_What this exercise asks_:
a - In the text about the MISO capacity complaint, how far below full ICAP levels do UCAP levels tend to be?
b - Extend the text about the MISO capacity complaint from where it stops.

The commission also said COMPP didn’t demonstrate that MISO’s current practice jeopardizes reliability.

| MISO

COMPP’s complaint alleged that MISO doesn’t properly account for capacity deliverability because its loss-of-load expectation (LOLE) study assumes that all capacity resources are fully deliverable on an installed capacity (ICAP) basis. However, the RTO allows resources to demonstrate deliverability only up to the unforced capacity (UCAP) levels, which tend to be about 5 to 10% below full ICAP levels. The group said MISO’s megawatt count from deliverable resources comes up short annually and drives down payments to capacity resources demonstrably positioned to deliver on their obligations. COMPP asked FERC to direct MISO to develop a solution to comply with its Tariff before the 2019/20 capacity auction. (See Trade Group Lodges Complaint over MISO Capacity Rules.)

MISO’s Tariff requires capacity resources to demonstrate deliverability either by having network resource interconnection service (NRIS), which stipulates that the entire ICAP of the resources must be deliverable, or by having energy resource interconnection service (ERIS) and procuring firm transmission service up its UCAP level.

No Discriminatory Treatment

In response to the complaint, MISO said it doesn’t hold capacity resources to different standards because it doesn’t require NRIS resources to perform to ICAP levels, instead requiring both to demonstrate deliverability up to their UCAP levels for the purposes of the capacity auction.

FERC agreed. “As described in its resource adequacy Business Practices Manual, MISO calculates the [UCAP] level of a resource by first determining its [ICAP] level. Once the [ICAP] value is determined, MISO applies the resource’s forced outage rate, thereby converting the [ICAP] level to a lower [UCAP] level. Next, MISO validates that the resource is deliverable by having the resource demonstrate deliverability up to its [UCAP] level,” FERC said.

The commission also said UCAP values are a vital part of MISO’s resource adequacy construct, with even the reserve margin formed as an “unforced capacity requirement.”

(Dataset excerpt)
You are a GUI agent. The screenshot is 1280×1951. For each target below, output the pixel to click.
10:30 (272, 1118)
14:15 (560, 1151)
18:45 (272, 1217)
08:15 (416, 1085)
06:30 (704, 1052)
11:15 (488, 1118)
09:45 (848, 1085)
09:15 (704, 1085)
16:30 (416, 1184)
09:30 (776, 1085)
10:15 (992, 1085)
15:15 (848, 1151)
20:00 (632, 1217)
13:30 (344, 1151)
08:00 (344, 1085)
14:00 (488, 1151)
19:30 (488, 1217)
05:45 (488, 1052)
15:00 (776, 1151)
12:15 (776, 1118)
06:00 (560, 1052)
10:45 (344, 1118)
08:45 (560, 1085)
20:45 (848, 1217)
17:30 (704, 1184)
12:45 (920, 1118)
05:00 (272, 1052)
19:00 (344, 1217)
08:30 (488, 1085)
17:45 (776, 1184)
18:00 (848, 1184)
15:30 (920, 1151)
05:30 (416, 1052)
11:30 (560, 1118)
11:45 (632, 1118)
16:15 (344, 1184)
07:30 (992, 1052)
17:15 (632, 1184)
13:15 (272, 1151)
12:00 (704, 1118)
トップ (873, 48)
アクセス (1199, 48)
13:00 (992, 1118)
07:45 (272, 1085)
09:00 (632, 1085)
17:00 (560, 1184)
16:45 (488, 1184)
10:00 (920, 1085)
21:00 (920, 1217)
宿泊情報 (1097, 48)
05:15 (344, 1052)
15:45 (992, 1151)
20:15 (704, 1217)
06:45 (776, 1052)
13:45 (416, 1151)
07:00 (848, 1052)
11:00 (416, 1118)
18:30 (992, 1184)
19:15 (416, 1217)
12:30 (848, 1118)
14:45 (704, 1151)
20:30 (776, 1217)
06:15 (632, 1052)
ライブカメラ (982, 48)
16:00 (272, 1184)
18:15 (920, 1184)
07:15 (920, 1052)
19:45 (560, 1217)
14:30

_Outputs for the tasks_:
a - About 5 to 10%.

b -
“Given the consistent use of unforced capacity values for purposes of resource adequacy in … its Tariff, we find that MISO reasonably implemented [its Tariff] by requiring capacity resources with ERIS to demonstrate deliverability up to their unforced capacity levels,” FERC said.

MISO said COMPP mischaracterized its Tariff “process improvements” discussions with the Independent Market Monitor as “admissions of Tariff violations.” The RTO has promised to have stakeholder discussions about resource deliverability and LOLE implications, with any potential fixes aimed at the 2020/21 capacity auction. (See “Capacity Auction Recommendations,” MISO Concurs with Monitor Ideas, Pledges More Study.) It said there was no evidence it violated Tariff provisions establishing a planning margin, the LOLE study methodology to create the planning margin or its duty to ensure the deliverability of capacity resources. MISO also said working on a rule change less than a month before the April capacity auction would seriously disrupt the auction.

At any rate, transmission deliverability is outside the scope of its LOLE analysis because the study assumes no internal transmission constraints, the RTO added.

However, the Monitor had asked FERC to side with COMPP, agreeing that “the terms of the Tariff result in a mismatch for some ERIS resources between the capacity assumed to be available in the LOLE studies and the capacity those suppliers can actually deliver.” But the Organization of MISO States urged FERC to hold off on ordering relief so the RTO could continue to address the issue through ongoing stakeholder discussions.

‘False Sense of Urgency’

MISO said the complaint created a “false sense of urgency” by implying that its recent emergency events had anything to do with capacity deliverability. To the contrary, the RTO said the events “have been driven largely by correlated planned outages and the use of emergency-only resources outside of the summer season.”

The RTO also argued that the power producers represented by COMPP are not prevented from auction participation nor are they suffering harm from MISO’s existing rules. It also said COMPP should have first sought dispute resolution with MISO. Finally, MISO alleged the complaint only sought to “disqualify 1,400 MW of generation owned by other auction participants to gain a competitive advantage.” The Monitor last year said as much as 1,400 MW worth of capacity resources needed to meet reserve requirements may not have been deliverable in the 2018/19 planning year.

FERC: Stability Deviation Method Best for Artificial Island

By Christen Smith

PJM’s “stability deviation” method best suits cost allocation for the Artificial Island project, FERC said Thursday, denying rehearing requests from transmission owners who favor the status quo.

The ruling comes eight months after the commission established a paper hearing to settle on the calculation for determining how PJM should distribute costs for grid stability projects, agreeing — in this case and for future stability upgrades — the existing solution-based distribution factor (DFAX) method doesn’t align allocations with benefits (EL15-95).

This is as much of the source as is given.